Die Existenz verschiedener „Kirchen“ ist keine Frage der Folklore, sondern ein Skandal, der dem Wesen der Kirche Jesu Christi, eine zu sein, ganz und gar widerspricht. Und doch lässt sich dieser Skandal nicht dadurch beseitigen, dass man Kirchen, die Unterschiedliches lehren und praktizieren, organisatorisch einfach zusammenschließt zu einer Union. Sondern wahre Einheit der Kirche ist nur da vorhanden, wo Einmütigkeit in der Verkündigung des Evangeliums und in der Lehre und Verwaltung der Sakramente besteht. Diese Einheit kann nicht von Menschen geschaffen, sondern immer wieder nur erbeten und geschenkt werden – und soll dann auch dankbar wahrgenommen und anerkannt werden, wo sie besteht. In diesem Verständnis von Ökumene sind wir uns als lutherische Christen mit dem jetzigen Papst Benedikt XVI. sehr einig, der eben dies bei seinem Besuch im Augustinerkloster in Erfurt im vergangenen Jahr noch einmal deutlich zum Ausdruck gebracht hat.

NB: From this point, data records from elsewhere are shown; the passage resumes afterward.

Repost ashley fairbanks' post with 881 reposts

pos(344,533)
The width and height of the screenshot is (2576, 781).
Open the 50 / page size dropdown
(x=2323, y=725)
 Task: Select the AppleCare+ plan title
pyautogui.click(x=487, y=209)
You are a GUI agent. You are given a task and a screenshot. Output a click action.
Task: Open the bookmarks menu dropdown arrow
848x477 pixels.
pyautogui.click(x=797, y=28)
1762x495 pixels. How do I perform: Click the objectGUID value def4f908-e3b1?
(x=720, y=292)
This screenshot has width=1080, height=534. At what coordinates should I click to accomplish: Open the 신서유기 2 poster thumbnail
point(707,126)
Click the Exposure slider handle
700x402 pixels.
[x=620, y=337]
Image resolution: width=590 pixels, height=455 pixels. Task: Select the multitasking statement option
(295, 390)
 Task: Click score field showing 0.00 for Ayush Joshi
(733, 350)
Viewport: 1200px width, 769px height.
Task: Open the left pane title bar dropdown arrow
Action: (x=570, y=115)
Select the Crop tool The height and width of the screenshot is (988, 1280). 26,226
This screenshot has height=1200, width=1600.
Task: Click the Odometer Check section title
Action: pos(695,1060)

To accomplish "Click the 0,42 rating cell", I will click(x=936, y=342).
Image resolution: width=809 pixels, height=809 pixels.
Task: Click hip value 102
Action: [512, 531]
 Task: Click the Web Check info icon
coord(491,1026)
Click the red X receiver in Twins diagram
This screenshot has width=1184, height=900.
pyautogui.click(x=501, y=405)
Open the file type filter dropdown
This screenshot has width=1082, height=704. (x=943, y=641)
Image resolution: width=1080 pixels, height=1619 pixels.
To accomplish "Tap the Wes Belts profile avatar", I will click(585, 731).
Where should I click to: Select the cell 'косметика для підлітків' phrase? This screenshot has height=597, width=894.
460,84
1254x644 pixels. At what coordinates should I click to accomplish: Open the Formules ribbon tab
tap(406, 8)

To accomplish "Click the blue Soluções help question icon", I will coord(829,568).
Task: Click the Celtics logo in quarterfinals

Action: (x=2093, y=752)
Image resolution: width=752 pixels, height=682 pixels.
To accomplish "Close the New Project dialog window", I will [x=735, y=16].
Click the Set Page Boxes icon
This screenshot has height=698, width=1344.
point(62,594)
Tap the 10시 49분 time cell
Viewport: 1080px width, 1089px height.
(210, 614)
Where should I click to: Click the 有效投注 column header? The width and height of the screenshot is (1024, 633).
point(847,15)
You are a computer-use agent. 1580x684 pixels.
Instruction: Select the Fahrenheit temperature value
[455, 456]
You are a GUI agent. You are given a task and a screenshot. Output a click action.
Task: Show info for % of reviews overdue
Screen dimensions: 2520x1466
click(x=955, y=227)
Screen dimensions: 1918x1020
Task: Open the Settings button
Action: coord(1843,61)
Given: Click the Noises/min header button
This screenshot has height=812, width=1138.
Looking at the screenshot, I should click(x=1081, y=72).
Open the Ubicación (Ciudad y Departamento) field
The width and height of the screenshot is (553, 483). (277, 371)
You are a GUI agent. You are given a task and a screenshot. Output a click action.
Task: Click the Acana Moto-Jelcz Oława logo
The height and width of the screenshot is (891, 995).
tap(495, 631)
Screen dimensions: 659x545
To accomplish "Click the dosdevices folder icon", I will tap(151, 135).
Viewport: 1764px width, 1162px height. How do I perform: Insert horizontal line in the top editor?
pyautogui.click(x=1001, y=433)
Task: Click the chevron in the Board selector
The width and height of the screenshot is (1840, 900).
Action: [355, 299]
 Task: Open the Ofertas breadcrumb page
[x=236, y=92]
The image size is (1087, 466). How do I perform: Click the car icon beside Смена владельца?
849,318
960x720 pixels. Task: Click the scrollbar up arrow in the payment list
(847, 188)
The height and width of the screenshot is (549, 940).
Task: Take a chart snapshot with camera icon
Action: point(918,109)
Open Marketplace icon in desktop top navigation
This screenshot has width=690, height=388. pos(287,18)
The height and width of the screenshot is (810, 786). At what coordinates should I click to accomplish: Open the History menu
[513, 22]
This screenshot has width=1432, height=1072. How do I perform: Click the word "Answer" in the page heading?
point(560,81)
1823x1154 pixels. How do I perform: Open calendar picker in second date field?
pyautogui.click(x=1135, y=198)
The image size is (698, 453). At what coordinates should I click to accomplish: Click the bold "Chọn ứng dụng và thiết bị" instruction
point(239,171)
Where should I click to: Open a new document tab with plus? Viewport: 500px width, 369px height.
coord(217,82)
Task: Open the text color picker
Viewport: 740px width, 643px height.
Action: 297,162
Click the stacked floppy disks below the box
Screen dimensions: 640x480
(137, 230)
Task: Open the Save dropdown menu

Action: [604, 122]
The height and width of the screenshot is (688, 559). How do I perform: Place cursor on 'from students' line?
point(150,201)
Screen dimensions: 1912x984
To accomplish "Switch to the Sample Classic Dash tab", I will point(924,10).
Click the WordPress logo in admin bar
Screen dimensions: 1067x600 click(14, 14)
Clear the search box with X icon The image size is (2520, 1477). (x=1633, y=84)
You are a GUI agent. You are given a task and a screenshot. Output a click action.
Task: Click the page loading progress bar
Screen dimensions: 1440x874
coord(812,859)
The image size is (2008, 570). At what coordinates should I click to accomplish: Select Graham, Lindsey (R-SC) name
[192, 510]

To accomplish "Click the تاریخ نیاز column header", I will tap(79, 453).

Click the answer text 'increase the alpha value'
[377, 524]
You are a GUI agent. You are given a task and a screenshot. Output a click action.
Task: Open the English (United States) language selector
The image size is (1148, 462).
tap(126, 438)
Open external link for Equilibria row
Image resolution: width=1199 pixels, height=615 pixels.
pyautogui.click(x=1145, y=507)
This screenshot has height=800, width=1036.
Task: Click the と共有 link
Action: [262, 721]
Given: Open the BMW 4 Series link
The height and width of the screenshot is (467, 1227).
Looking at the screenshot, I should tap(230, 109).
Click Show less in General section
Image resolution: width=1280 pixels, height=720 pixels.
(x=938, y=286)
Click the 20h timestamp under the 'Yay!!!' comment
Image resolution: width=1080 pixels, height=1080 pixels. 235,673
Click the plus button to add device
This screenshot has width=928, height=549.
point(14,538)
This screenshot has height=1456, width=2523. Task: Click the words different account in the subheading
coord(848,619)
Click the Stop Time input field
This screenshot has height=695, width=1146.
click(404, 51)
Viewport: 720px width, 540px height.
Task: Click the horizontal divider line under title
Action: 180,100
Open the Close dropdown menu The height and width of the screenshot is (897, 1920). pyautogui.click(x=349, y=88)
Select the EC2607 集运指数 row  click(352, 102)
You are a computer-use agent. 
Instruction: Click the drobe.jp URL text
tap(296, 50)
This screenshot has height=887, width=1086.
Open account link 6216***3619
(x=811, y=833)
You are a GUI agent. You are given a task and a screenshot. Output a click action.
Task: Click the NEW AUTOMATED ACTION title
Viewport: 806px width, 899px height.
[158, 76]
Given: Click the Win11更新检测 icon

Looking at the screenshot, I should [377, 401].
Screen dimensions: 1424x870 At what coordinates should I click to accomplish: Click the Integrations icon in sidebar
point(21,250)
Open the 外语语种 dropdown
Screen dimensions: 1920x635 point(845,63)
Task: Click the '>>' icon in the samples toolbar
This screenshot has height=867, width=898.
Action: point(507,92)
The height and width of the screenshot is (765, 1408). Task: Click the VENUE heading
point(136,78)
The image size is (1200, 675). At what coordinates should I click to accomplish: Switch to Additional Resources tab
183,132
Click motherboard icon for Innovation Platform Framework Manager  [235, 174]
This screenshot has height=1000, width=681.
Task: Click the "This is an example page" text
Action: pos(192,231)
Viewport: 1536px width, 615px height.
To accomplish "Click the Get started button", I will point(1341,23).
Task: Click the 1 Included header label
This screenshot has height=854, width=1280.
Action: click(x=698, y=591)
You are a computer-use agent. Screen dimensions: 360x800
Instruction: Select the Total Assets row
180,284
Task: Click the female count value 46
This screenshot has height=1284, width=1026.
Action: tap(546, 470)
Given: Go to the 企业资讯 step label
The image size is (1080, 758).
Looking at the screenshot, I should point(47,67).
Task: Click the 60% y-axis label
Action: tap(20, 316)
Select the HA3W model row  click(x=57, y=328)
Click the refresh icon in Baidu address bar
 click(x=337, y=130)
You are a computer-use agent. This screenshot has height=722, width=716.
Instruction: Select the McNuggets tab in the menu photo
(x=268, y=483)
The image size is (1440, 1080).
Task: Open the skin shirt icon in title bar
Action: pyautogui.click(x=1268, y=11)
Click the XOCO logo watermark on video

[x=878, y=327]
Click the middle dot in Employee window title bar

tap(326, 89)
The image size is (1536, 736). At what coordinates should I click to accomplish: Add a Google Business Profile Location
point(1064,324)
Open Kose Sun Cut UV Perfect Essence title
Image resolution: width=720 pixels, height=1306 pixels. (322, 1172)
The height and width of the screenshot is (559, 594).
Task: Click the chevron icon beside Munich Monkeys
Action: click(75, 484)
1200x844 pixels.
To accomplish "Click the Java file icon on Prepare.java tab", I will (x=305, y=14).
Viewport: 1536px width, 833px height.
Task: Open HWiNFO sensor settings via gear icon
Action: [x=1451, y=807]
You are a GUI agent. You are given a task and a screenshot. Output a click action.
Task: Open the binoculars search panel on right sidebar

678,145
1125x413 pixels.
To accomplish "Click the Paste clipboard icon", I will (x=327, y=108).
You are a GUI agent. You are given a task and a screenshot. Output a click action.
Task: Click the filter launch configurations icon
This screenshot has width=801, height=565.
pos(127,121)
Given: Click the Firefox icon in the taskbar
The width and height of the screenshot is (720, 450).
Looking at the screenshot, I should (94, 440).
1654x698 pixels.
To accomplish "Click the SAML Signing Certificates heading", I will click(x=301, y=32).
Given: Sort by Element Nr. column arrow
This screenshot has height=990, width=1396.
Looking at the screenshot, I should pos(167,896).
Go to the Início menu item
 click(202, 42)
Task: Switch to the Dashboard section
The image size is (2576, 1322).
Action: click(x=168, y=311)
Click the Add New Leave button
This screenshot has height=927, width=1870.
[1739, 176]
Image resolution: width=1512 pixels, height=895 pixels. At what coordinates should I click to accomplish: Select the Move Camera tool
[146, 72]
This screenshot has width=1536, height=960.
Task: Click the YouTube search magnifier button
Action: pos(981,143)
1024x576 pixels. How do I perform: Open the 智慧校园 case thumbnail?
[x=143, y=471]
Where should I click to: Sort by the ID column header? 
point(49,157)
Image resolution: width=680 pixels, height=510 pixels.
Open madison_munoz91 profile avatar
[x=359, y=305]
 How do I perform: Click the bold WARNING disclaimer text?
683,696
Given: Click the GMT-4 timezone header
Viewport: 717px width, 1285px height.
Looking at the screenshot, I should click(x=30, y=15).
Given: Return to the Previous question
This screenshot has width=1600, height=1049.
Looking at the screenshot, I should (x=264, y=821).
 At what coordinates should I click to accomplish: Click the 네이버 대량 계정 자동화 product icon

Die Einheit der Kirche kann nicht durch kirchliche Ordnungen gesichert werden, wenn ihre innere Einheit nicht besteht oder längst zerbrochen ist, so macht es das Augsburger Bekenntnis hier abschließend deutlich. Umgekehrt ist die wahre Einheit der Kirche so stark, dass sie auch unterschiedliche kirchliche Ordnungen ertragen kann und nicht auf Einheitlichkeit in allen Ordnungsfragen drängen muss. Melanchthon musste damals verteidigen, weshalb die Nichtbefolgung bestimmter kirchlicher Ordnungen und Traditionen nicht bedeutet, dass man sich damit aus der Einheit der Kirche Christi ausschließt. Dies darf für uns heute aber kein Argument sein, der „Häresie der Formlosigkeit“ zu verfallen, die der Schriftsteller Martin Mosebach mit Recht in der Kirche beobachtet und beklagt hat. Gerade wenn wir um die Fortdauer der einen, heiligen, katholischen Kirche durch alle Zeiten hindurch wissen, tun wir gut daran, diese Fortdauer auch in der Art und Weise deutlich werden zu lassen, wie wir unsere Gottesdienste feiern: Nicht wir schaffen die Kirche durch unser „Zusammentreten“, durch unsere Gestaltung von Gottesdiensten. Sondern wir leben als Christen von dem, was uns schon vorgegeben ist, wir leben von der Kirche, die schon vor uns da war und in der allein wir bekommen, was wir brauchen, um selig zu werden: Gottes Geist, Gottes Vergebung durch Gottes Wort und Sakrament. Doch jede Form wäre hohl, wenn sie nicht mit dem Inhalt dessen gefüllt wäre, was allein Kirche als Kirche erkennbar werden lässt: mit der unverfälschten Verkündigung des Evangeliums und der rechten Verwaltung der Sakramente. Alles andere wäre in der Tat „Brimborium“.